§ Task item: Scan the material below for every line with the string "agent", and copy those lines.

§ Provided data:
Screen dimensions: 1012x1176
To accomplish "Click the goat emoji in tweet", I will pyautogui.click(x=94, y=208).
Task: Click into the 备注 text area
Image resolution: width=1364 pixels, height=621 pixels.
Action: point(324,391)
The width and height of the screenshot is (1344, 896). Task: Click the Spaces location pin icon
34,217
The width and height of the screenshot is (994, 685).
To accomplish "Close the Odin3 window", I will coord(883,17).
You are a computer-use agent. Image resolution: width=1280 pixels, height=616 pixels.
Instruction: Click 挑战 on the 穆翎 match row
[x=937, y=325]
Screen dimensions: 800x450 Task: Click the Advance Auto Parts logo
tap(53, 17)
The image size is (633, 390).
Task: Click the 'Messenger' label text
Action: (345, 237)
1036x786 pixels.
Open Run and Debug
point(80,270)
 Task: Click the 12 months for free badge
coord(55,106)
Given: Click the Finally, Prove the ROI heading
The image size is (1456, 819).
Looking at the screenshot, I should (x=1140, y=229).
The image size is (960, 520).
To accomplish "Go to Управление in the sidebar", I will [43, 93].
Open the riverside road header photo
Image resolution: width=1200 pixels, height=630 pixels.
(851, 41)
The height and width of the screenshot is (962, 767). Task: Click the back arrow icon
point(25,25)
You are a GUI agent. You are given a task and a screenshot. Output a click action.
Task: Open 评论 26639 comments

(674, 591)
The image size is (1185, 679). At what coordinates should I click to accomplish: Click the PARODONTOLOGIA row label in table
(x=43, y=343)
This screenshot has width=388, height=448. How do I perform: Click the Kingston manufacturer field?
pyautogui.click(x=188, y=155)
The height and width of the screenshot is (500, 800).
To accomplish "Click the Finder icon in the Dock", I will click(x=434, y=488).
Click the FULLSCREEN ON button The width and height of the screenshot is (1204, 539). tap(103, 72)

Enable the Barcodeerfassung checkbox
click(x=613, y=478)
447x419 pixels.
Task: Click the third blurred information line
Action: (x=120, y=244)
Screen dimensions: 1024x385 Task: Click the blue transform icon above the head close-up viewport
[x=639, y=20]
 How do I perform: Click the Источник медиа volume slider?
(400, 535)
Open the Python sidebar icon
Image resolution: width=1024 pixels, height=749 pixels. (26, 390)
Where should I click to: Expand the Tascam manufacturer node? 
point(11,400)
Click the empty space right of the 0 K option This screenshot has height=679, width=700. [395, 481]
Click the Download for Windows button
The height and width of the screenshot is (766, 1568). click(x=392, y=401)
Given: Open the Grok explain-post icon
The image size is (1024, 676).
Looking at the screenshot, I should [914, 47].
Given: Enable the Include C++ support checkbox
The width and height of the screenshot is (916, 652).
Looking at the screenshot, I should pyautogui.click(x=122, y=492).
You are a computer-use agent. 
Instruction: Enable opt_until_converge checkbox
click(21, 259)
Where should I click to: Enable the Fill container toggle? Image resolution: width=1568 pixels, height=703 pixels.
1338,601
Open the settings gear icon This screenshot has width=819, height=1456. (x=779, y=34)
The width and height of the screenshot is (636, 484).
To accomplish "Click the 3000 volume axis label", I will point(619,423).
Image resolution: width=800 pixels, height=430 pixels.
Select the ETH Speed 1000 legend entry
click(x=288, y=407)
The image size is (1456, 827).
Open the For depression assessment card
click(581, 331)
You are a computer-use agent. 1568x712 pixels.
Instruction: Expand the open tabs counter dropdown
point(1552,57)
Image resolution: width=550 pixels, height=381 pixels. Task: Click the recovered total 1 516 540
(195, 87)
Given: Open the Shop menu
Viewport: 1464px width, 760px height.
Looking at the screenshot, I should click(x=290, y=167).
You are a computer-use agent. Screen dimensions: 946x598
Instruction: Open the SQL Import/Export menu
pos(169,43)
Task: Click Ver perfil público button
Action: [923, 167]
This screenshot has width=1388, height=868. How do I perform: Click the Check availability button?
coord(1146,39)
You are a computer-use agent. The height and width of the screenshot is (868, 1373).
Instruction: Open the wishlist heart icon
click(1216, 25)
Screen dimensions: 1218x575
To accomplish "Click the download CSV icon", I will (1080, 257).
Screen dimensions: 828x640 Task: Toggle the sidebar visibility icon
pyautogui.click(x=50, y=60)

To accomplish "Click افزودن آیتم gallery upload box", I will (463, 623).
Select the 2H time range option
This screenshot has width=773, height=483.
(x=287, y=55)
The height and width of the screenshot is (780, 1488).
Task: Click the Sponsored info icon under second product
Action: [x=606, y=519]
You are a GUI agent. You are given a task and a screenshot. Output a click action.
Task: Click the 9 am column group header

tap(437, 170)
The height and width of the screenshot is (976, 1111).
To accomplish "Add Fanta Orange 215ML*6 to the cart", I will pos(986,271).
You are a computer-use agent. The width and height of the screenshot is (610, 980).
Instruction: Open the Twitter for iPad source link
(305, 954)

§ Task result:
You are a computer-use agent. Image resolution: width=1280 pixels, height=616 pixels.
You are a GUI agent. You are given a task and a screenshot. Output a click action.
You are a computer-use agent. 
You are a computer-use agent. 1568x712 pixels.
You are a computer-use agent. Screen dimensions: 946x598
You are a computer-use agent. The height and width of the screenshot is (868, 1373).
You are a GUI agent. You are given a task and a screenshot. Output a click action.
You are a computer-use agent. The width and height of the screenshot is (610, 980).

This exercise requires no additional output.